Poem of the Week | March 15, 2021

This week’s Poem of the Week is “Bitch Interrupts a Wedding” by Jenny Molberg!

Jenny Molberg is the author of two poetry collections: Marvels of the Invisible (winner of the Berkshire Prize, Tupelo Press, 2017) and Refusal (LSU Press, 2020). She has received support from the National Endowment for the Arts, the Sewanee Writers Conference, Vermont Studio Center, and the Longleaf Writers Conference. Her work has recently appeared or is forthcoming in Ploughshares, Gulf Coast, West Branch, The Rumpus, The Adroit Journal, The Cortland Review, Diode, and other publications. She is Associate Professor of Creative Writing at the University of Central Missouri, where she directs Pleiades Press and co-edits Pleiades magazine.
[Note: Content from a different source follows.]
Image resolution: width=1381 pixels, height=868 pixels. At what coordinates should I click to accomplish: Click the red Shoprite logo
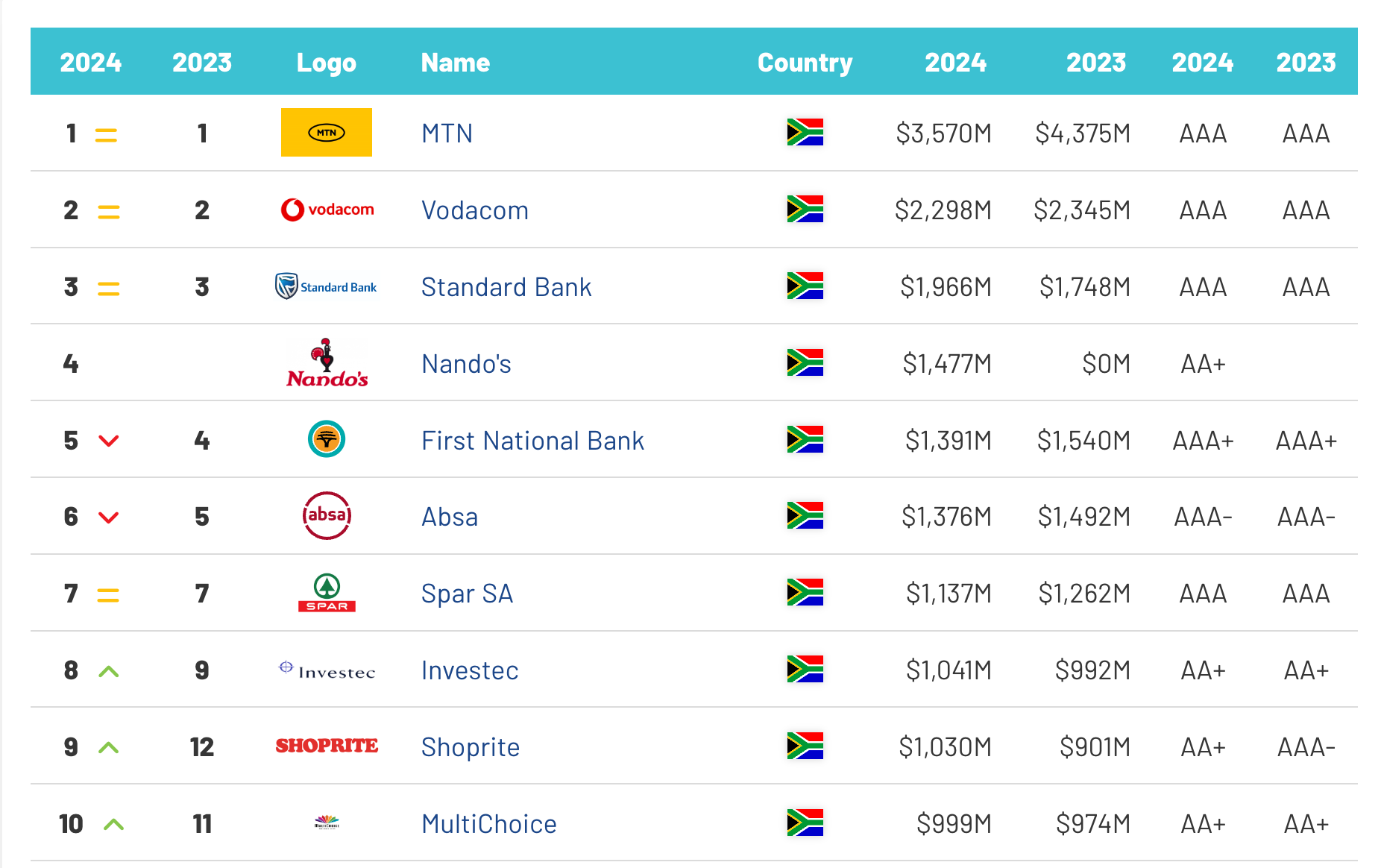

Find her online at jennymolberg.com or on Twitter at @jennymolberg.

 

Bitch Interrupts a Wedding

A black and blue pipevine butterfly
noses the collars of orange zinnias—something

someone might write a poem about,
someone who isn’t a bitter bitch, or mostly likely a man

with nothing else to do but splooge his sensitive musings
down a sentence paved with fancy names

for insects or plants or birds—O swoon, red-banded
hairstreak butterfly, O sigh and hark the yonder Black-Eyed

Susans, the rudbeckia subtomentosa,
the night hawk and dickcissel—and I stop by

the cave trickle of a natural spring where air is cold
as a winter tongue or Cailleach’s outstretched hand

or some bullshit, side-stepping the bikers who have stopped
to smooch in the grotto, my hand over my mouth because I have forgotten

my mask, so that now, ambling down the charming Victorian
Ozarkian streets I appear to be in a constant state of shock,

gasping into my own hand, and actually, I am in a constant state
of shock, as I had long ago decided that the universe

could only really push a person so far, that, if there was no God,
at least the world possessed a kind of omniscient fairness,

a cosmic balance, trees leaning into wind, meaning in the goo
of the chrysalis that turns to prismatic wings,

and with the one hand over my mouth and the other
on the hiking trail railing to guide my arthritic knee

I think, at least there’s this lovely respite, gazing
onto the green and dappled light

as forty unmasked faces, weird little forest moons,
crank upwards—an ivory dress, and bridesmaid blue,

fall flowers and pews and an aisle, and I hear the minister
saying and now I pronounce you as the bride in her sparkling

white lace waits patiently for this bitch to stop ruining the moment
her life will begin forever and I blubber back up the stairs

picking a piece of mossy bark from my ponytail
and the sun prisms my arms and a passing hawk

darkens the afternoon for just a moment,
and I am young, and I am breathing, and,

praise Ozark Jesus, I am the interruption
and not the wanted moment that will pass.

 

Author’s Note

Butterflies, bouquets, birds, bitches, brides, bullshit…I recently stood stunned in a museum before a Vanessa German piece that described its own materials in poetic form and ended, “there’s so much to carry.” This poem was written out of a too-much feeling in a year where the nation, the globe, its citizens, its workers, its teachers, and its families have had far too much to carry. Art, I think, is perhaps the truest way to share the weight of truth, in all its utterances. The pastoral has the potential to enact escape in an era when turning away from our urgent societal concerns could be enacting violence on others and on ourselves. The pastoral is a luxury that I don’t think we have. There is luxury in knowing how to name the plants and animals of our world, a world we are actively killing and which seeks to keep many of its citizens from the nuances and truths of their own languages. In this “bitch” series of poems I’ve been writing, I seek not necessarily to reclaim the word, which I think has been done successfully by many others, but to excavate the inner misogyny that leads me to fear bitchdom, a kind of shame driven by internalized toxic masculinity. This, on top of the surreal magnitude of death and violence we’re facing today, has brought about a sense of gratitude for passing moments rather than moments that symbolize a false future built under systems of oppressive notions of certainty.